(Records)

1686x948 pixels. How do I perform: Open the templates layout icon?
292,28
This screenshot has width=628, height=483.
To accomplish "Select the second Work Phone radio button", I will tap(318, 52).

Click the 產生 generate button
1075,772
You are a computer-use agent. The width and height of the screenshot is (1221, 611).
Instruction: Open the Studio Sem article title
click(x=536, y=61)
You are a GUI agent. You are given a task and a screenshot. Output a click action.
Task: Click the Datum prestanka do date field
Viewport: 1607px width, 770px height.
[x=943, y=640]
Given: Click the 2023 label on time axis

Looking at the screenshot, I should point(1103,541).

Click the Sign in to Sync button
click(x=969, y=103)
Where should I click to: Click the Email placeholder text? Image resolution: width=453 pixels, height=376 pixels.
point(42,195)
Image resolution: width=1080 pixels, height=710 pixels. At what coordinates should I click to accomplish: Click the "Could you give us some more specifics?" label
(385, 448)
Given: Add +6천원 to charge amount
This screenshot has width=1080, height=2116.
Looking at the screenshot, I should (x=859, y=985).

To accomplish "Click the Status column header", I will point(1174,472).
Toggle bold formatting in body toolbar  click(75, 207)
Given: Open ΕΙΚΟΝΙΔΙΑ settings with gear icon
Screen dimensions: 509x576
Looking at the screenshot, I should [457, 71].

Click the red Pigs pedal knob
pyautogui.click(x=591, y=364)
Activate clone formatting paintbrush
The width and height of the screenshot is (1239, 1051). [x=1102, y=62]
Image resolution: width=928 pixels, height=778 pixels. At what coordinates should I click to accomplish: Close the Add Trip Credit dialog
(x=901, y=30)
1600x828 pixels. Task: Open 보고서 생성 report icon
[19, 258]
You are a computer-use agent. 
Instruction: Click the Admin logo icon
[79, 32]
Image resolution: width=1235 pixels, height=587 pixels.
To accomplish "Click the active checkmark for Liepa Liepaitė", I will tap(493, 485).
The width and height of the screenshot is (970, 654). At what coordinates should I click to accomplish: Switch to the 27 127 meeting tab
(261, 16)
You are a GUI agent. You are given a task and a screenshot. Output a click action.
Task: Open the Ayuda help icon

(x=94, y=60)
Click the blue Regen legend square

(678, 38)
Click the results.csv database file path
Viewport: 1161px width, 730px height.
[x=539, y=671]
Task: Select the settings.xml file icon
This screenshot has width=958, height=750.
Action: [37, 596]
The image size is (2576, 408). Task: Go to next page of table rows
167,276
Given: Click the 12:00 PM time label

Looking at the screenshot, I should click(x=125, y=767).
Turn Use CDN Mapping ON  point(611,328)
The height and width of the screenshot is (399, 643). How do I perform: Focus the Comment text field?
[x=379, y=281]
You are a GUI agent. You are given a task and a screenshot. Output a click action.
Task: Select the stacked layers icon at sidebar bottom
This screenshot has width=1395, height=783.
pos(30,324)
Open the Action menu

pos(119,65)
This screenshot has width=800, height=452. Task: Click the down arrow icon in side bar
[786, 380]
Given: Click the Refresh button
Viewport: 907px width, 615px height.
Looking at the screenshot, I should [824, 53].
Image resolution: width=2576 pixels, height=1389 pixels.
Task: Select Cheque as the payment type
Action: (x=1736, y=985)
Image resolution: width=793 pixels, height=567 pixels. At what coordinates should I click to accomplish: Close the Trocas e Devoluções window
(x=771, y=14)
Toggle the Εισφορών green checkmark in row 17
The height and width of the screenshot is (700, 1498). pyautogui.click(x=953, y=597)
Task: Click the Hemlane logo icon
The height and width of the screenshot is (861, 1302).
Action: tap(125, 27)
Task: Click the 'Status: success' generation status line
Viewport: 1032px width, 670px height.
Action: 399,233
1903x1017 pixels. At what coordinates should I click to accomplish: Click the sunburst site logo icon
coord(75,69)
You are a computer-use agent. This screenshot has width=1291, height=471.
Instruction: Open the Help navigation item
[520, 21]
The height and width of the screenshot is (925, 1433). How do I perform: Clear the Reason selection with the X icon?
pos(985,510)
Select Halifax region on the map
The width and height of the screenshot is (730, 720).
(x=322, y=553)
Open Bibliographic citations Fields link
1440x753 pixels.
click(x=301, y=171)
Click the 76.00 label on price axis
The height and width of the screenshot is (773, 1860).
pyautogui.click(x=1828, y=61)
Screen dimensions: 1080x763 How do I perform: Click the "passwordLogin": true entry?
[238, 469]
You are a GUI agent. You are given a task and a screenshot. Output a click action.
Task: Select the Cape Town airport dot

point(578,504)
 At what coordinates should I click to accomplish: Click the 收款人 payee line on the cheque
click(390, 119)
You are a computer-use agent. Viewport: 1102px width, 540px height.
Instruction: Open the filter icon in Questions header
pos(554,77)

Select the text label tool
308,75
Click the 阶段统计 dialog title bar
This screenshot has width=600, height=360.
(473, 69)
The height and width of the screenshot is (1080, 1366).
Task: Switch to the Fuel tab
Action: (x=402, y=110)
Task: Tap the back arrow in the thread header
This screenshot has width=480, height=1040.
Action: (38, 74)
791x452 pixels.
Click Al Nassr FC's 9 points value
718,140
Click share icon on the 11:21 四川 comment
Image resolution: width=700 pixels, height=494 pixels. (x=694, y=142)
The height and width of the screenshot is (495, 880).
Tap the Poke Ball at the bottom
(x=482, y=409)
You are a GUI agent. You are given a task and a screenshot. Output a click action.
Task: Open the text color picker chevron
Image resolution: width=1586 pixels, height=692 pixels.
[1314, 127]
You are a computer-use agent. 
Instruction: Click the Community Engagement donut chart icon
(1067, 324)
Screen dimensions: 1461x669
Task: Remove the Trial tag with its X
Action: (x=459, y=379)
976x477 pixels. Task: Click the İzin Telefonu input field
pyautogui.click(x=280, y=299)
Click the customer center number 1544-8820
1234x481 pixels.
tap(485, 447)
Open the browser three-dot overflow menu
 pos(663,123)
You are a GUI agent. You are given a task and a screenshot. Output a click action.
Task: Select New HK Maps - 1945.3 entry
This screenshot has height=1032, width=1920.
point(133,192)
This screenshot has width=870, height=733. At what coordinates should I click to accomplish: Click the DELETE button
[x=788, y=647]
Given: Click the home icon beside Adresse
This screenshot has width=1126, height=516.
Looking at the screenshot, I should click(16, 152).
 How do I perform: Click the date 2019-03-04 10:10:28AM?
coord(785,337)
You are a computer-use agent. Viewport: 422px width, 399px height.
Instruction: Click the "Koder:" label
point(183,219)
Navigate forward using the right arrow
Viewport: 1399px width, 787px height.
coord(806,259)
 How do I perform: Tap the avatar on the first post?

(End Records)

Give the records above again, word for word.

*Result below:*
1686x948 pixels. How do I perform: Open the templates layout icon?
292,28
This screenshot has width=628, height=483.
To accomplish "Select the second Work Phone radio button", I will tap(318, 52).

Click the 產生 generate button
1075,772
You are a computer-use agent. The width and height of the screenshot is (1221, 611).
Instruction: Open the Studio Sem article title
click(x=536, y=61)
You are a GUI agent. You are given a task and a screenshot. Output a click action.
Task: Click the Datum prestanka do date field
Viewport: 1607px width, 770px height.
[x=943, y=640]
Given: Click the 2023 label on time axis

Looking at the screenshot, I should point(1103,541).

Click the Sign in to Sync button
click(x=969, y=103)
Where should I click to: Click the Email placeholder text? Image resolution: width=453 pixels, height=376 pixels.
point(42,195)
Image resolution: width=1080 pixels, height=710 pixels. At what coordinates should I click to accomplish: Click the "Could you give us some more specifics?" label
(385, 448)
Given: Add +6천원 to charge amount
This screenshot has width=1080, height=2116.
Looking at the screenshot, I should (x=859, y=985).

To accomplish "Click the Status column header", I will point(1174,472).
Toggle bold formatting in body toolbar  click(75, 207)
Given: Open ΕΙΚΟΝΙΔΙΑ settings with gear icon
Screen dimensions: 509x576
Looking at the screenshot, I should [457, 71].

Click the red Pigs pedal knob
pyautogui.click(x=591, y=364)
Activate clone formatting paintbrush
The width and height of the screenshot is (1239, 1051). [x=1102, y=62]
Image resolution: width=928 pixels, height=778 pixels. At what coordinates should I click to accomplish: Close the Add Trip Credit dialog
(x=901, y=30)
1600x828 pixels. Task: Open 보고서 생성 report icon
[19, 258]
You are a computer-use agent. 
Instruction: Click the Admin logo icon
[79, 32]
Image resolution: width=1235 pixels, height=587 pixels.
To accomplish "Click the active checkmark for Liepa Liepaitė", I will tap(493, 485).
The width and height of the screenshot is (970, 654). At what coordinates should I click to accomplish: Switch to the 27 127 meeting tab
(261, 16)
You are a GUI agent. You are given a task and a screenshot. Output a click action.
Task: Open the Ayuda help icon

(x=94, y=60)
Click the blue Regen legend square

(678, 38)
Click the results.csv database file path
Viewport: 1161px width, 730px height.
[x=539, y=671]
Task: Select the settings.xml file icon
This screenshot has width=958, height=750.
Action: [37, 596]
The image size is (2576, 408). Task: Go to next page of table rows
167,276
Given: Click the 12:00 PM time label

Looking at the screenshot, I should click(x=125, y=767).
Turn Use CDN Mapping ON  point(611,328)
The height and width of the screenshot is (399, 643). How do I perform: Focus the Comment text field?
[x=379, y=281]
You are a GUI agent. You are given a task and a screenshot. Output a click action.
Task: Select the stacked layers icon at sidebar bottom
This screenshot has width=1395, height=783.
pos(30,324)
Open the Action menu

pos(119,65)
This screenshot has width=800, height=452. Task: Click the down arrow icon in side bar
[786, 380]
Given: Click the Refresh button
Viewport: 907px width, 615px height.
Looking at the screenshot, I should [824, 53].
Image resolution: width=2576 pixels, height=1389 pixels.
Task: Select Cheque as the payment type
Action: (x=1736, y=985)
Image resolution: width=793 pixels, height=567 pixels. At what coordinates should I click to accomplish: Close the Trocas e Devoluções window
(x=771, y=14)
Toggle the Εισφορών green checkmark in row 17
The height and width of the screenshot is (700, 1498). pyautogui.click(x=953, y=597)
Task: Click the Hemlane logo icon
The height and width of the screenshot is (861, 1302).
Action: tap(125, 27)
Task: Click the 'Status: success' generation status line
Viewport: 1032px width, 670px height.
Action: 399,233
1903x1017 pixels. At what coordinates should I click to accomplish: Click the sunburst site logo icon
coord(75,69)
You are a computer-use agent. This screenshot has width=1291, height=471.
Instruction: Open the Help navigation item
[520, 21]
The height and width of the screenshot is (925, 1433). How do I perform: Clear the Reason selection with the X icon?
pos(985,510)
Select Halifax region on the map
The width and height of the screenshot is (730, 720).
(x=322, y=553)
Open Bibliographic citations Fields link
1440x753 pixels.
click(x=301, y=171)
Click the 76.00 label on price axis
The height and width of the screenshot is (773, 1860).
pyautogui.click(x=1828, y=61)
Screen dimensions: 1080x763 How do I perform: Click the "passwordLogin": true entry?
[238, 469]
You are a GUI agent. You are given a task and a screenshot. Output a click action.
Task: Select the Cape Town airport dot

point(578,504)
 At what coordinates should I click to accomplish: Click the 收款人 payee line on the cheque
click(390, 119)
You are a computer-use agent. Viewport: 1102px width, 540px height.
Instruction: Open the filter icon in Questions header
pos(554,77)

Select the text label tool
308,75
Click the 阶段统计 dialog title bar
This screenshot has width=600, height=360.
(473, 69)
The height and width of the screenshot is (1080, 1366).
Task: Switch to the Fuel tab
Action: (x=402, y=110)
Task: Tap the back arrow in the thread header
This screenshot has width=480, height=1040.
Action: (38, 74)
791x452 pixels.
Click Al Nassr FC's 9 points value
718,140
Click share icon on the 11:21 四川 comment
Image resolution: width=700 pixels, height=494 pixels. (x=694, y=142)
The height and width of the screenshot is (495, 880).
Tap the Poke Ball at the bottom
(x=482, y=409)
You are a GUI agent. You are given a task and a screenshot. Output a click action.
Task: Open the text color picker chevron
Image resolution: width=1586 pixels, height=692 pixels.
[1314, 127]
You are a computer-use agent. 
Instruction: Click the Community Engagement donut chart icon
(1067, 324)
Screen dimensions: 1461x669
Task: Remove the Trial tag with its X
Action: (x=459, y=379)
976x477 pixels. Task: Click the İzin Telefonu input field
pyautogui.click(x=280, y=299)
Click the customer center number 1544-8820
1234x481 pixels.
tap(485, 447)
Open the browser three-dot overflow menu
 pos(663,123)
You are a GUI agent. You are given a task and a screenshot. Output a click action.
Task: Select New HK Maps - 1945.3 entry
This screenshot has height=1032, width=1920.
point(133,192)
This screenshot has width=870, height=733. At what coordinates should I click to accomplish: Click the DELETE button
[x=788, y=647]
Given: Click the home icon beside Adresse
This screenshot has width=1126, height=516.
Looking at the screenshot, I should click(16, 152).
 How do I perform: Click the date 2019-03-04 10:10:28AM?
coord(785,337)
You are a computer-use agent. Viewport: 422px width, 399px height.
Instruction: Click the "Koder:" label
point(183,219)
Navigate forward using the right arrow
Viewport: 1399px width, 787px height.
coord(806,259)
 How do I perform: Tap the avatar on the first post?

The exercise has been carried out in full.